* **Brief**:
Render every line of the items below as a Markdown table with two columns, Row and Line, numbering the rows and leaving out blank lines.

* **Given records**:
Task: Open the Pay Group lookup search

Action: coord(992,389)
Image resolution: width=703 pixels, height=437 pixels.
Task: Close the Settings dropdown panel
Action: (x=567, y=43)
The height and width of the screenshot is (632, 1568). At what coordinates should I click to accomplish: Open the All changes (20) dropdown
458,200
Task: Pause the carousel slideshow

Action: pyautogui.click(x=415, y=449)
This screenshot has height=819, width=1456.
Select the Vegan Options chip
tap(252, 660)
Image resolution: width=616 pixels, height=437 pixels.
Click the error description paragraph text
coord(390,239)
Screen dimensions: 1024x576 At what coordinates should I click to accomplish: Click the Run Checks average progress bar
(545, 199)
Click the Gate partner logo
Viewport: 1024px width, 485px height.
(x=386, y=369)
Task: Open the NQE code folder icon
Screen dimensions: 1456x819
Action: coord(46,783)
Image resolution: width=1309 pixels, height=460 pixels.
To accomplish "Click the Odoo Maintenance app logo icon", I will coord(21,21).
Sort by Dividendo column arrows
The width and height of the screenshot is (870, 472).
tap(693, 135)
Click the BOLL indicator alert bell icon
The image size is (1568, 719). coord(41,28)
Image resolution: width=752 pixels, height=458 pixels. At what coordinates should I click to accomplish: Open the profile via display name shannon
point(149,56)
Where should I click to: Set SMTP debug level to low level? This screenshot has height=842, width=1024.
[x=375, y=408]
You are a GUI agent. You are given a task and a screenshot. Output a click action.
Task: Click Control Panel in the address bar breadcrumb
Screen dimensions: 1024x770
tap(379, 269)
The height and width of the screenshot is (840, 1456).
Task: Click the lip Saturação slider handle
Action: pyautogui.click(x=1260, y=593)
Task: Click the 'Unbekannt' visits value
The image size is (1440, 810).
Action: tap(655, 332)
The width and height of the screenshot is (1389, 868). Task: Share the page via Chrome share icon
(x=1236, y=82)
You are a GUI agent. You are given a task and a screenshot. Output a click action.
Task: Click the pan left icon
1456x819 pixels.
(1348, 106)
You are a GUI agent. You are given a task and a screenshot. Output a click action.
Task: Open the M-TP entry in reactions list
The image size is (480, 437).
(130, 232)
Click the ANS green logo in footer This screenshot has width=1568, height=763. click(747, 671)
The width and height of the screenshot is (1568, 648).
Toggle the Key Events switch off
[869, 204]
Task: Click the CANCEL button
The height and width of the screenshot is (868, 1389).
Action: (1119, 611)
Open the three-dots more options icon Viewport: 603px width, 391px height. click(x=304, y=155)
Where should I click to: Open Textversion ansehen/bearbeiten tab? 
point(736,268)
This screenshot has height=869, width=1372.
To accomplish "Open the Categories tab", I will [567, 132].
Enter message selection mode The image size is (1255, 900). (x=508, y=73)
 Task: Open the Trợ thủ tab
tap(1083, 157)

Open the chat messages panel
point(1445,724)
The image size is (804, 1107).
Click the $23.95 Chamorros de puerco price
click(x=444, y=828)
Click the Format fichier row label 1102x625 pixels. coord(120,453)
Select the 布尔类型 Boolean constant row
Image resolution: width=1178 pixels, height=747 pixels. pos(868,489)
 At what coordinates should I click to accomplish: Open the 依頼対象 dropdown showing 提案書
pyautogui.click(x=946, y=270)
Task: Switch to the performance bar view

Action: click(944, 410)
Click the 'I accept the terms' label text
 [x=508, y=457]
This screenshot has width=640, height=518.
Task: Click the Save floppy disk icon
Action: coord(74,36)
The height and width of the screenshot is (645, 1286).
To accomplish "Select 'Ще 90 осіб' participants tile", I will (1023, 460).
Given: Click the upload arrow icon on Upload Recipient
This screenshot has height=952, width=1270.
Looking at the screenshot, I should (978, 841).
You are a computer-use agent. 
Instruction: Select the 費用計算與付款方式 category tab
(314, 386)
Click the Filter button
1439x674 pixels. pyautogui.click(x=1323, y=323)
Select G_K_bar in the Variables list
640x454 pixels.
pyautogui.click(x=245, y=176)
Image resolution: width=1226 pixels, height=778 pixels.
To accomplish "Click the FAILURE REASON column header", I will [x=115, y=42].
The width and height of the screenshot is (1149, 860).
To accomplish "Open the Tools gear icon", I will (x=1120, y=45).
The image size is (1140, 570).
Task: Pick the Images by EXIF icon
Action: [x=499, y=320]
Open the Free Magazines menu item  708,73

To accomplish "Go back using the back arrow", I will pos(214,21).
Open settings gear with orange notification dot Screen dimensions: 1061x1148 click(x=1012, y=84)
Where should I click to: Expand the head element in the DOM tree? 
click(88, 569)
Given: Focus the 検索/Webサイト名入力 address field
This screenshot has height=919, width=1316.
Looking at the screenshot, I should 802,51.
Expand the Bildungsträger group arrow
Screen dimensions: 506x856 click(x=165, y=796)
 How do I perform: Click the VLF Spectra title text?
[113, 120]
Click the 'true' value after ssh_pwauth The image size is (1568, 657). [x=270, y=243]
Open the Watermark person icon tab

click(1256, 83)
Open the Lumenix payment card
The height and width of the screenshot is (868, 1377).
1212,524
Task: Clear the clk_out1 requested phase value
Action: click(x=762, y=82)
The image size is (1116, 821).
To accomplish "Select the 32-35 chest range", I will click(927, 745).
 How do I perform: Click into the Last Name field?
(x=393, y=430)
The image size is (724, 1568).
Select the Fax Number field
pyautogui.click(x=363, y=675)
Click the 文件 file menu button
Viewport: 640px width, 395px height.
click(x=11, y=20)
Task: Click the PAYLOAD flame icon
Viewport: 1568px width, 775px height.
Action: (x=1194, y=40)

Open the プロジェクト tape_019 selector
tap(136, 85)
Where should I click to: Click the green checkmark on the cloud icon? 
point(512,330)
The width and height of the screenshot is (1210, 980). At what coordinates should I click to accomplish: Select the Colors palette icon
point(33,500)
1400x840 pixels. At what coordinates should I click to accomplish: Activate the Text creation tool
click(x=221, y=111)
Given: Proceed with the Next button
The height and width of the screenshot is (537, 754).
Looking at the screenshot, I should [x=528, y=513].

* **Finished exercise**:
| Row | Line |
|---|---|
| 1 | Task: Open the Pay Group lookup search |
| 2 | Action: coord(992,389) |
| 3 | Image resolution: width=703 pixels, height=437 pixels. |
| 4 | Task: Close the Settings dropdown panel |
| 5 | Action: (x=567, y=43) |
| 6 | The height and width of the screenshot is (632, 1568). At what coordinates should I click to accomplish: Open the All changes (20) dropdown |
| 7 | 458,200 |
| 8 | Task: Pause the carousel slideshow |
| 9 | Action: pyautogui.click(x=415, y=449) |
| 10 | This screenshot has height=819, width=1456. |
| 11 | Select the Vegan Options chip |
| 12 | tap(252, 660) |
| 13 | Image resolution: width=616 pixels, height=437 pixels. |
| 14 | Click the error description paragraph text |
| 15 | coord(390,239) |
| 16 | Screen dimensions: 1024x576 At what coordinates should I click to accomplish: Click the Run Checks average progress bar |
| 17 | (545, 199) |
| 18 | Click the Gate partner logo |
| 19 | Viewport: 1024px width, 485px height. |
| 20 | (x=386, y=369) |
| 21 | Task: Open the NQE code folder icon |
| 22 | Screen dimensions: 1456x819 |
| 23 | Action: coord(46,783) |
| 24 | Image resolution: width=1309 pixels, height=460 pixels. |
| 25 | To accomplish "Click the Odoo Maintenance app logo icon", I will coord(21,21). |
| 26 | Sort by Dividendo column arrows |
| 27 | The width and height of the screenshot is (870, 472). |
| 28 | tap(693, 135) |
| 29 | Click the BOLL indicator alert bell icon |
| 30 | The image size is (1568, 719). coord(41,28) |
| 31 | Image resolution: width=752 pixels, height=458 pixels. At what coordinates should I click to accomplish: Open the profile via display name shannon |
| 32 | point(149,56) |
| 33 | Where should I click to: Set SMTP debug level to low level? This screenshot has height=842, width=1024. |
| 34 | [x=375, y=408] |
| 35 | You are a GUI agent. You are given a task and a screenshot. Output a click action. |
| 36 | Task: Click Control Panel in the address bar breadcrumb |
| 37 | Screen dimensions: 1024x770 |
| 38 | tap(379, 269) |
| 39 | The height and width of the screenshot is (840, 1456). |
| 40 | Task: Click the lip Saturação slider handle |
| 41 | Action: pyautogui.click(x=1260, y=593) |
| 42 | Task: Click the 'Unbekannt' visits value |
| 43 | The image size is (1440, 810). |
| 44 | Action: tap(655, 332) |
| 45 | The width and height of the screenshot is (1389, 868). Task: Share the page via Chrome share icon |
| 46 | (x=1236, y=82) |
| 47 | You are a GUI agent. You are given a task and a screenshot. Output a click action. |
| 48 | Task: Click the pan left icon |
| 49 | 1456x819 pixels. |
| 50 | (1348, 106) |
| 51 | You are a GUI agent. You are given a task and a screenshot. Output a click action. |
| 52 | Task: Open the M-TP entry in reactions list |
| 53 | The image size is (480, 437). |
| 54 | (130, 232) |
| 55 | Click the ANS green logo in footer This screenshot has width=1568, height=763. click(747, 671) |
| 56 | The width and height of the screenshot is (1568, 648). |
| 57 | Toggle the Key Events switch off |
| 58 | [869, 204] |
| 59 | Task: Click the CANCEL button |
| 60 | The height and width of the screenshot is (868, 1389). |
| 61 | Action: (1119, 611) |
| 62 | Open the three-dots more options icon Viewport: 603px width, 391px height. click(x=304, y=155) |
| 63 | Where should I click to: Open Textversion ansehen/bearbeiten tab?  |
| 64 | point(736,268) |
| 65 | This screenshot has height=869, width=1372. |
| 66 | To accomplish "Open the Categories tab", I will [567, 132]. |
| 67 | Enter message selection mode The image size is (1255, 900). (x=508, y=73) |
| 68 |  Task: Open the Trợ thủ tab |
| 69 | tap(1083, 157) |
| 70 | Open the chat messages panel |
| 71 | point(1445,724) |
| 72 | The image size is (804, 1107). |
| 73 | Click the $23.95 Chamorros de puerco price |
| 74 | click(x=444, y=828) |
| 75 | Click the Format fichier row label 1102x625 pixels. coord(120,453) |
| 76 | Select the 布尔类型 Boolean constant row |
| 77 | Image resolution: width=1178 pixels, height=747 pixels. pos(868,489) |
| 78 |  At what coordinates should I click to accomplish: Open the 依頼対象 dropdown showing 提案書 |
| 79 | pyautogui.click(x=946, y=270) |
| 80 | Task: Switch to the performance bar view |
| 81 | Action: click(944, 410) |
| 82 | Click the 'I accept the terms' label text |
| 83 |  [x=508, y=457] |
| 84 | This screenshot has width=640, height=518. |
| 85 | Task: Click the Save floppy disk icon |
| 86 | Action: coord(74,36) |
| 87 | The height and width of the screenshot is (645, 1286). |
| 88 | To accomplish "Select 'Ще 90 осіб' participants tile", I will (1023, 460). |
| 89 | Given: Click the upload arrow icon on Upload Recipient |
| 90 | This screenshot has height=952, width=1270. |
| 91 | Looking at the screenshot, I should (978, 841). |
| 92 | You are a computer-use agent.  |
| 93 | Instruction: Select the 費用計算與付款方式 category tab |
| 94 | (314, 386) |
| 95 | Click the Filter button |
| 96 | 1439x674 pixels. pyautogui.click(x=1323, y=323) |
| 97 | Select G_K_bar in the Variables list |
| 98 | 640x454 pixels. |
| 99 | pyautogui.click(x=245, y=176) |
| 100 | Image resolution: width=1226 pixels, height=778 pixels. |
| 101 | To accomplish "Click the FAILURE REASON column header", I will [x=115, y=42]. |
| 102 | The width and height of the screenshot is (1149, 860). |
| 103 | To accomplish "Open the Tools gear icon", I will (x=1120, y=45). |
| 104 | The image size is (1140, 570). |
| 105 | Task: Pick the Images by EXIF icon |
| 106 | Action: [x=499, y=320] |
| 107 | Open the Free Magazines menu item  708,73 |
| 108 | To accomplish "Go back using the back arrow", I will pos(214,21). |
| 109 | Open settings gear with orange notification dot Screen dimensions: 1061x1148 click(x=1012, y=84) |
| 110 | Where should I click to: Expand the head element in the DOM tree?  |
| 111 | click(88, 569) |
| 112 | Given: Focus the 検索/Webサイト名入力 address field |
| 113 | This screenshot has height=919, width=1316. |
| 114 | Looking at the screenshot, I should 802,51. |
| 115 | Expand the Bildungsträger group arrow |
| 116 | Screen dimensions: 506x856 click(x=165, y=796) |
| 117 |  How do I perform: Click the VLF Spectra title text? |
| 118 | [113, 120] |
| 119 | Click the 'true' value after ssh_pwauth The image size is (1568, 657). [x=270, y=243] |
| 120 | Open the Watermark person icon tab |
| 121 | click(1256, 83) |
| 122 | Open the Lumenix payment card |
| 123 | The height and width of the screenshot is (868, 1377). |
| 124 | 1212,524 |
| 125 | Task: Clear the clk_out1 requested phase value |
| 126 | Action: click(x=762, y=82) |
| 127 | The image size is (1116, 821). |
| 128 | To accomplish "Select the 32-35 chest range", I will click(927, 745). |
| 129 |  How do I perform: Click into the Last Name field? |
| 130 | (x=393, y=430) |
| 131 | The image size is (724, 1568). |
| 132 | Select the Fax Number field |
| 133 | pyautogui.click(x=363, y=675) |
| 134 | Click the 文件 file menu button |
| 135 | Viewport: 640px width, 395px height. |
| 136 | click(x=11, y=20) |
| 137 | Task: Click the PAYLOAD flame icon |
| 138 | Viewport: 1568px width, 775px height. |
| 139 | Action: (x=1194, y=40) |
| 140 | Open the プロジェクト tape_019 selector |
| 141 | tap(136, 85) |
| 142 | Where should I click to: Click the green checkmark on the cloud icon?  |
| 143 | point(512,330) |
| 144 | The width and height of the screenshot is (1210, 980). At what coordinates should I click to accomplish: Select the Colors palette icon |
| 145 | point(33,500) |
| 146 | 1400x840 pixels. At what coordinates should I click to accomplish: Activate the Text creation tool |
| 147 | click(x=221, y=111) |
| 148 | Given: Proceed with the Next button |
| 149 | The height and width of the screenshot is (537, 754). |
| 150 | Looking at the screenshot, I should [x=528, y=513]. |